Il faut plutôt déduire ainsi : Mais s’il avait l’intention, en ce qui concerne les portions sacrificielles des taureaux, de les brûler au-delà du temps qui leur est imparti, alors les portions sacrificielles elles-mêmes deviennent du piggul, et l’on est passible de karet pour les avoir mangées. La chair des taureaux ne devient jamais du piggul.
תָּא שְׁמַע: פָּרִים הַנִּשְׂרָפִים וּשְׂעִירִים הַנִּשְׂרָפִים – מוֹעֲלִין בָּהֶן מִשֶּׁהוּקְדְּשׁוּ. נִשְׁחֲטוּ – הוּכְשְׁרוּ לִיפָּסֵל בִּטְבוּל יוֹם וּבִמְחוּסַּר כִּיפּוּרִים וּבְלִינָה.
La Guemara suggère : Viens et entends une preuve tirée d’une michna (Me’ila 9a) : Dans le cas des taureaux qui sont brûlés et des boucs qui sont brûlés, celui qui tire profit d’eux est passible de mauvaise utilisation d’un bien consacré à partir du moment où ils ont été consacrés. Une fois qu’ils ont été abattus, ils deviennent susceptibles d’être disqualifiés pour le sacrifice par contact avec une personne qui s’est immergée ce jour-là, et par contact avec une personne qui n’a pas encore apporté une offrande d’expiation, et par le fait d’être laissés toute la nuit sans que les exigences de l’offrande aient été remplies.
מַאי, לָאו לִינַת בָּשָׂר – וּשְׁמַע מִינַּהּ: מִגּוֹ דְּפָסְלָה בְּלִינָה, פָּסְלָה בָּהּ מַחְשָׁבָה?
La Guemara déduit : Quoi, n’est-ce pas une référence à la chair laissée toute la nuit, ce qui la rendrait invalide ? Et conclus de la michna que puisque la chair est rendue impropre par le fait d’être laissée toute la nuit, la chair est aussi rendue impropre par l’intention de brûler les portions sacrificielles le lendemain, c’est-à-dire qu’elle est soumise au piggoul, ce qui est conforme à la déclaration de Rabbi Elazar.

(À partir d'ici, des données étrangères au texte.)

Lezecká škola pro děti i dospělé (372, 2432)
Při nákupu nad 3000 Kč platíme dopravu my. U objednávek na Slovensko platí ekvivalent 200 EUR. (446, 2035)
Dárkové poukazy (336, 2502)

לָא; לִינַת אֵימוּרִים. הָא מִדְּקָתָנֵי סֵיפָא: כּוּלָּן מוֹעֲלִין בָּהֶן עַל בֵּית הַדֶּשֶׁן עַד שֶׁיּוּתַּךְ הַבָּשָׂר – מִכְּלָל דְּרֵישָׁא לִינַת בָּשָׂר! מִידֵּי אִירְיָא?! הָא כִּדְאִיתַהּ וְהָא כִּדְאִיתַהּ; רֵישָׁא אֵימוּרִים, וְסֵיפָא בָּשָׂר.
La Guemara répond : Non, il s’agit de laisser pendant la nuit les portions sacrificielles de l’offrande, et non la chair. De même, seules les portions sacrificielles deviennent piggul par l’intention de les manger après le temps qui leur est imparti. La Guemara demande : Mais du fait que la clause finale enseigne : Celui qui tire profit de toutes celles-ci à l’endroit des cendres où elles sont brûlées est passible de mauvais usage d’un bien consacré jusqu’à ce que la chair soit complètement calcinée, on peut déduire que la première clause de la michna se réfère elle aussi à la chair laissée pendant la nuit. La Guemara répond : Les cas sont-ils comparables ? Ce cas est tel qu’il est, et cet autre cas est tel qu’il est. La première clause se réfère aux portions sacrificielles qui sont consumées sur l’autel, et la clause finale se réfère à la chair.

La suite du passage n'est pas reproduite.